Littérature étrangère

Norman Rush

Corps subtils

illustration

Chronique de Jean-François Delapré

Librairie Saint-Christophe (Lesneven)

Quand Douglas meurt un peu bêtement, renversé par son tracteur-tondeuse, les vieux amis d’université débarquent chez lui pour préparer les funérailles. Ah, les vieux amis, toujours s’en méfier, car c’est là que ça se gâte !

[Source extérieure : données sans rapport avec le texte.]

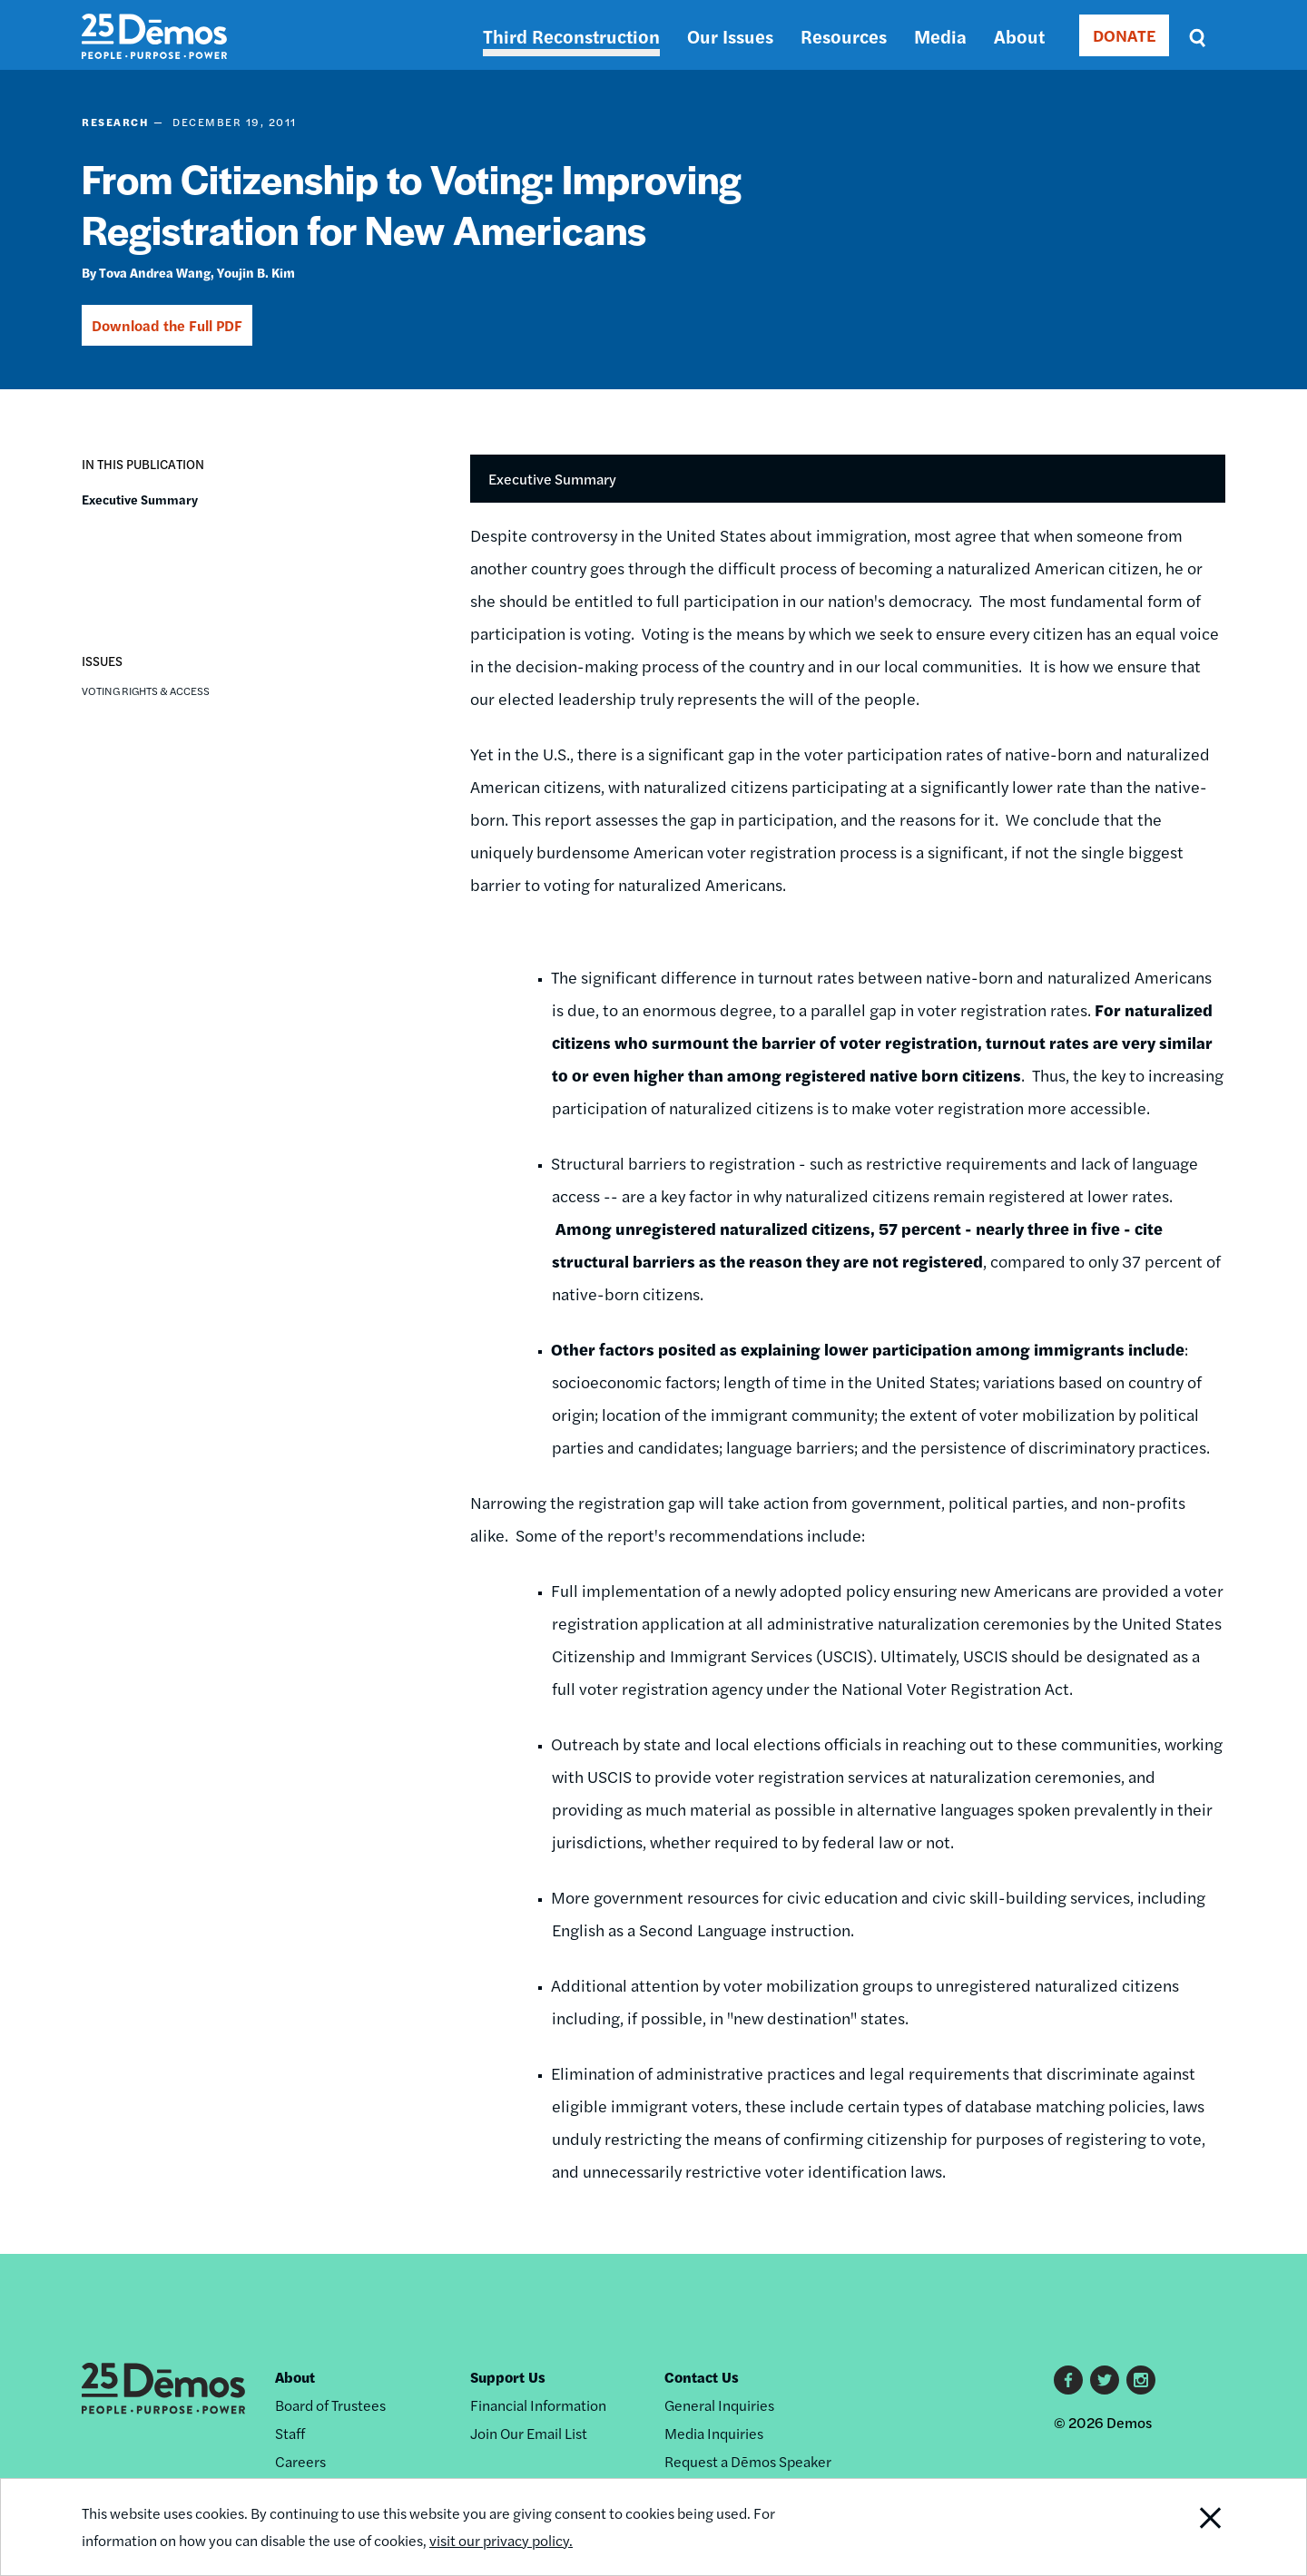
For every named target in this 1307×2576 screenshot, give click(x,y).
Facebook (1068, 2380)
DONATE (1124, 35)
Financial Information (538, 2405)
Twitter (1104, 2380)
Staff (290, 2433)
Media (940, 36)
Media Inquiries (713, 2433)
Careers (300, 2461)
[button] (96, 556)
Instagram (1140, 2380)
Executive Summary (140, 499)
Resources (844, 36)
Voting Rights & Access (146, 690)
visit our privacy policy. (501, 2540)
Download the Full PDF (167, 325)
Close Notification (1188, 2527)
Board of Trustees (330, 2405)
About (1019, 36)
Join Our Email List (528, 2433)
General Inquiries (719, 2405)
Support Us (507, 2376)
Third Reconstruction (571, 36)
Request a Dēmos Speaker (747, 2461)
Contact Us (701, 2376)
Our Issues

C’est ici, dans les Catskills, près de Woodstock, que Douglas était venu vivre, et c’est ici que ses amis de l’université de New York, la bande de Douglas, vient lui rendre un dernier hommage, dans cette somptueuse propriété au milieu des bois. Il y a Ned, Joris, Gruen, et Nina la femme de Ned qui tente désespérément d’avoir un enfant. Il y a Yva, la veuve de Douglas. Il y a ce temps incompressible du deuil, ces moments où les vieux copains se souviennent et cela devient insupportable pour les autres, ceux qui ne l’ont pas vécu. Dans ces moments de l’entre-deux, en 2003, il y a la guerre contre l’Irak qui vient polluer les discours. Ned n’a jamais renié ses sentiments antimilitaristes. Il tente de convaincre Joris et Gruen de signer une pétition. Il tente surtout de renouer avec ces idéaux, que les autres ont abandonné sur le quai du pragmatisme. Ils sont là, ces « Corps subtils », ces chakras cachés dans les dialogues, dans les gestes, les attitudes des personnages qui se cachent, se perdent en attendant les funérailles du grand homme. Les langues se délient… Tu parles d’un grand homme, on dit qu’il aurait pu faire partie de... La mort produit de l’envie, des désirs. Alors oui, qui était véritablement Douglas ? Dans cet air connu des amis qui se retrouvent au décès de l’un des leurs, Norman Rush s’amuse à une critique de la société américaine, celle des intellectuels qui fabriquent du bon sentiment à peu de frais. Dans cet univers clos, chacun avance ses pions, tente de refaire une partie du monde, mais plus de vingt ans après leur passé commun, les amitiés s’effritent, les discours se figent. Comédie douce amère, Corps subtils en dit plus sur l’Amérique bien-pensante que nombre d’articles de presse. Et c’est dans l’acide que se révèlent les plaques des graveurs autant que les vérités.